Without going into technical details, the key is that the relationships in the EP formula encapsulate the basic tenets of football, including:
• Being closer to the opposing goal line and farther from your own is better
• Earlier downs are better (first-and-10 is better than second-and-10, etc.)
• Shorter distance to go is better
• Being at home is better
(If most of this sounds pretty fundamental and obvious to you, that's a good thing. The point here is that the math is consistent with how the game works.)
The benefit of having this EP value at the start of each play is that it can be used to measure the success of that play by comparing it to the EP value at the start of the next play. Good offensive plays such as first downs generally increase EP; losses or incomplete passes generally decrease it. This difference in EP from one play to the next is called expected points added (EPA). Because of all it accounts for and its points scale, EPA is a very accurate measure of how each play affects potential changes on the scoreboard.
The EP/EPA concept was first popularized in the Hidden Game of Football in the 1980s and more recently was advanced by Brian Burke at AdvancedNFLStats.com.
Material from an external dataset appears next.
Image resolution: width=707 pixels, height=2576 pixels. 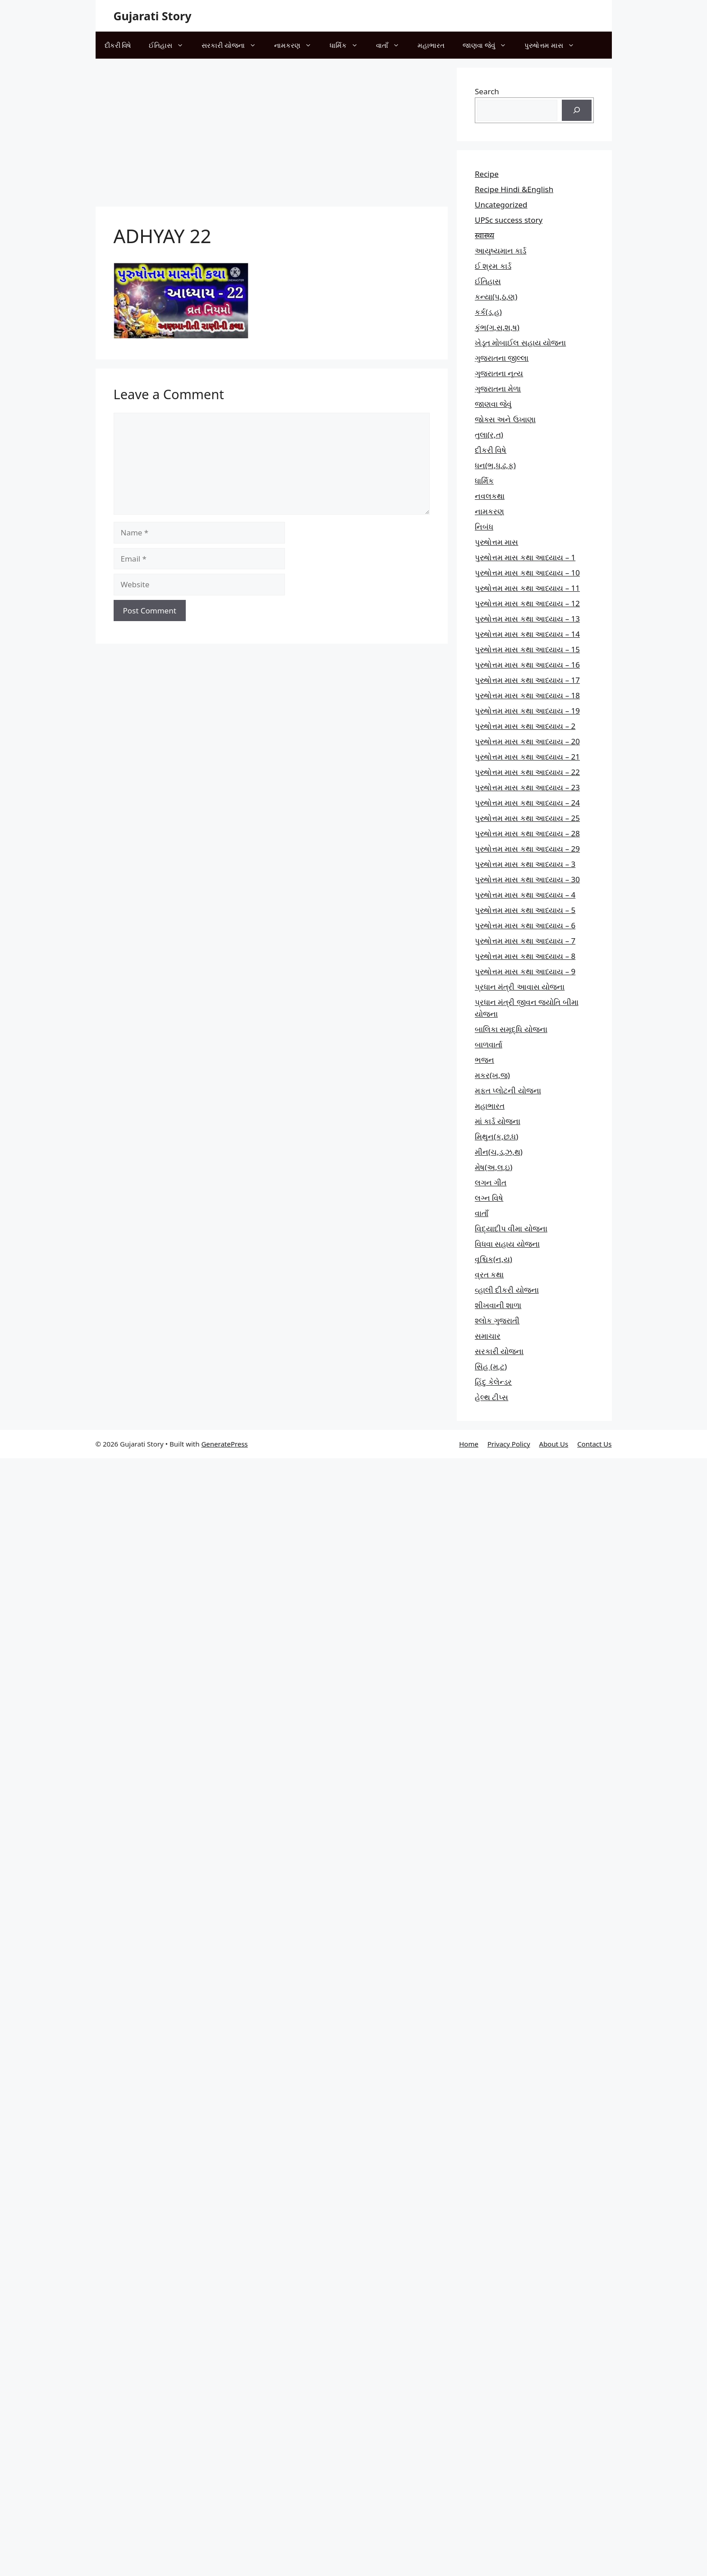 What do you see at coordinates (491, 1366) in the screenshot?
I see `સિંહ (મ,ટ)` at bounding box center [491, 1366].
And ESPN has already been using EPA for more than a year, as that framework serves as the foundation for Total QBR.
To make the concept more tangible, here are some examples:
• From your own 20-yard line, an 8-yard gain on third-and-10 is worth about minus-0.2 EPA because you don't get a first down; the same 8 yards on third-and-7 is worth 1.4 EPA for converting a long third down and keeping the drive alive. EPA knows that not all yards are created equal.
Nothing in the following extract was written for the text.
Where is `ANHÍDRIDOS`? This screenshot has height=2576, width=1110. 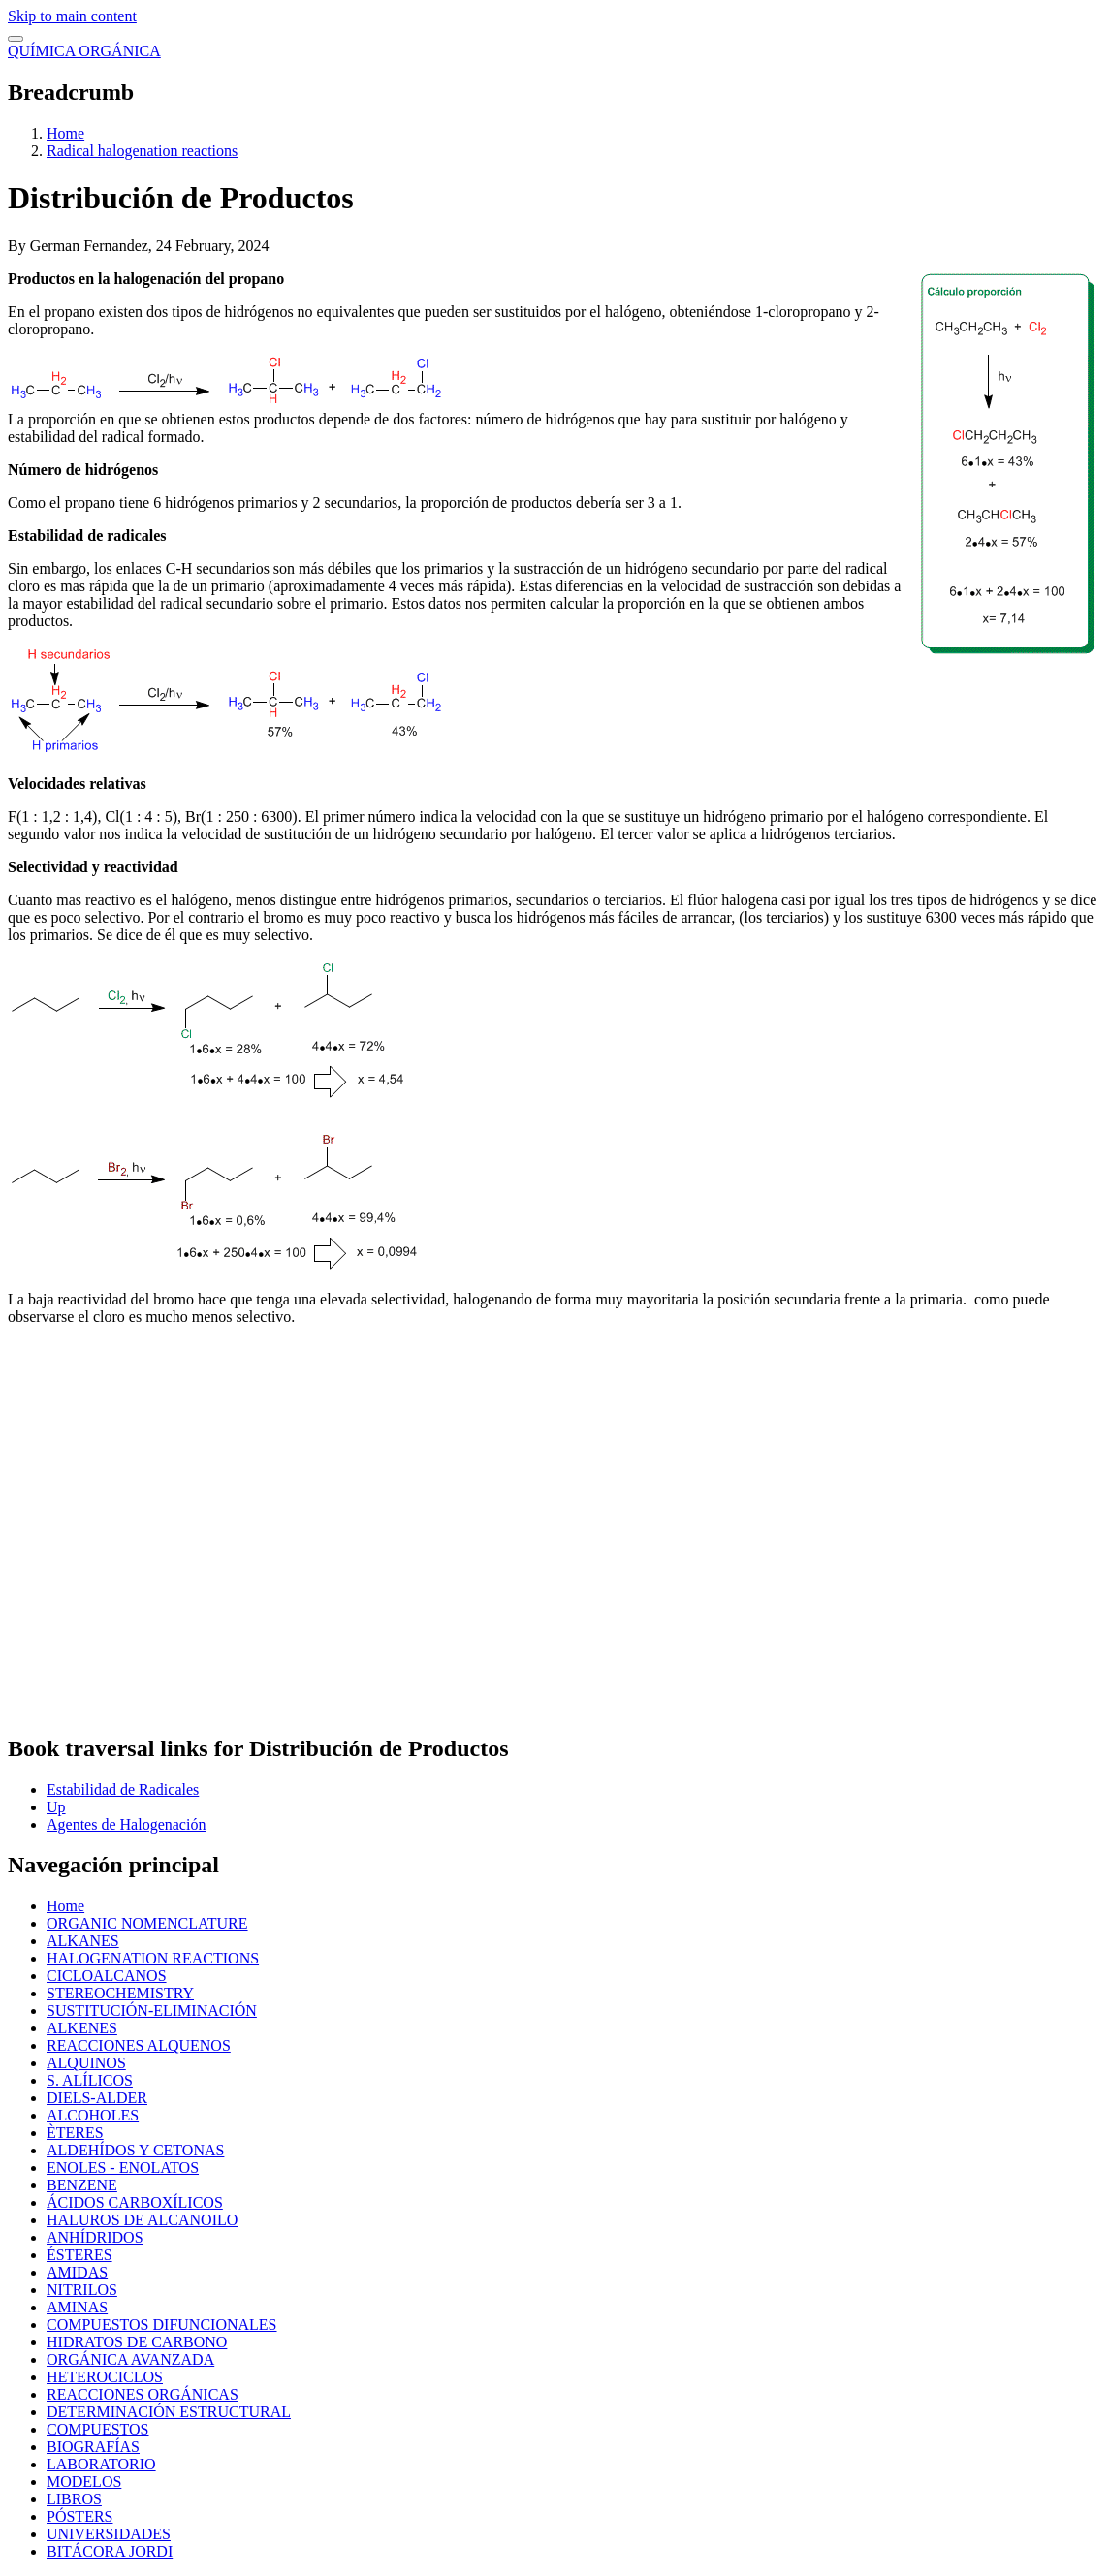 ANHÍDRIDOS is located at coordinates (95, 2237).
• A turnover on first-and-10 at midfield that is taken back to your own 20 is worth minus-5.5 EPA; a Hail Mary interception at the end of the half from midfield is not nearly as penalizing. EPA knows that all turnovers aren't created equal, as well.
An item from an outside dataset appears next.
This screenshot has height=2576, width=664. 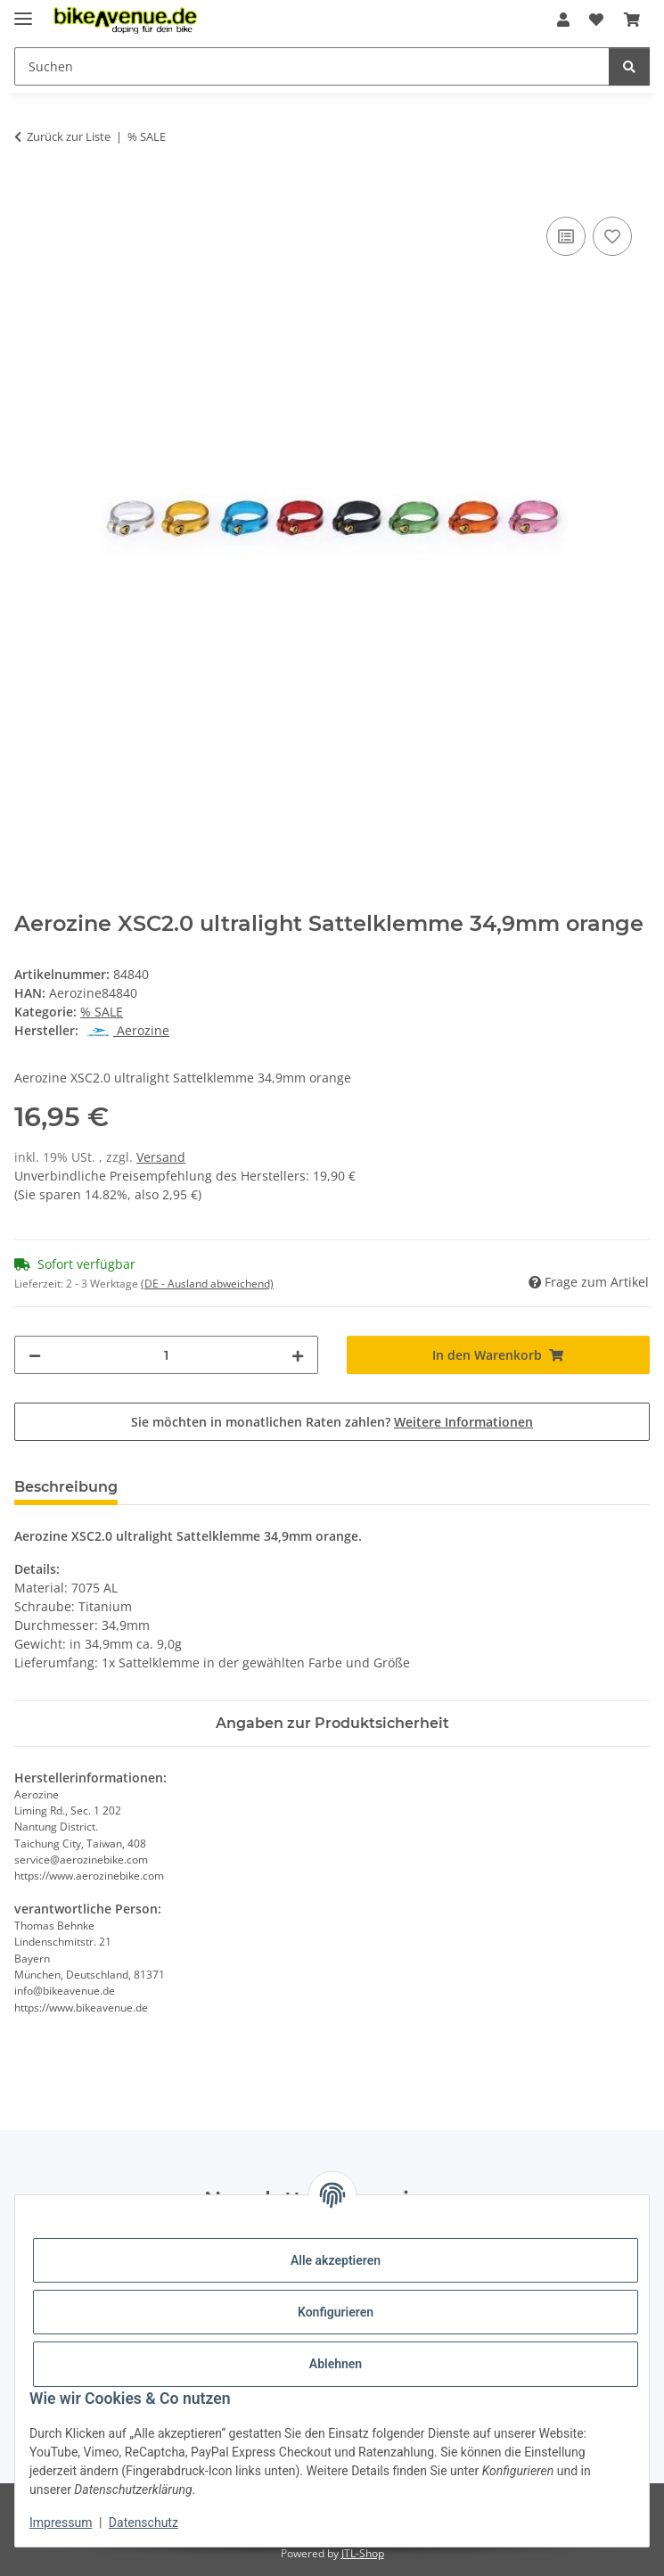 What do you see at coordinates (629, 66) in the screenshot?
I see `[Suchen]` at bounding box center [629, 66].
• A 60-yard pass play down to the 1-yard line on third-and-10 is worth 5.7 EPA because it puts you right on the doorstep of scoring. The subsequent 1-yard rushing TD on first-and-goal is worth much less, even though that's the play that actually gets you the six points. Think about which play is more valuable to the offense (not in terms of fantasy football).
Because of its play-by-play nature, EPA can be divided to look at pass EPA or rush EPA for offenses and defenses. Looking at EPA on a per-play or per-drive basis can tell you which units have been the most efficient given the opportunities they've had. EPA can even be used to evaluate the hidden contributions special-teams units make to the scoreboard.
The overall point here is that EPA is the granular, play-by-play version of what wins the game. The team that has more points wins 100 percent of all games, but points don't change with every play in the game. Yards, first downs and turnovers are significant and do change somewhat on a play-by-play basis, but those are crude subdivisions of points that aren't even on the same scale and don't always correlate with winning.
EPA accounts for all of those events and ends up matching the score at the end of the game. Because EPA also changes on a play-by-play basis, it is the correct way to split up those points on the scoreboard. If you want something that, at the end of the game, is as good as the score at saying who wins but that also changes with every play in the game, use EPA.
ESPN will be using EPA more throughout the season for a variety of NFL-related analysis. This versatile framework will allow us to break down football statistically in more accurate and nuanced ways than ever before, bringing better insights to all football fans.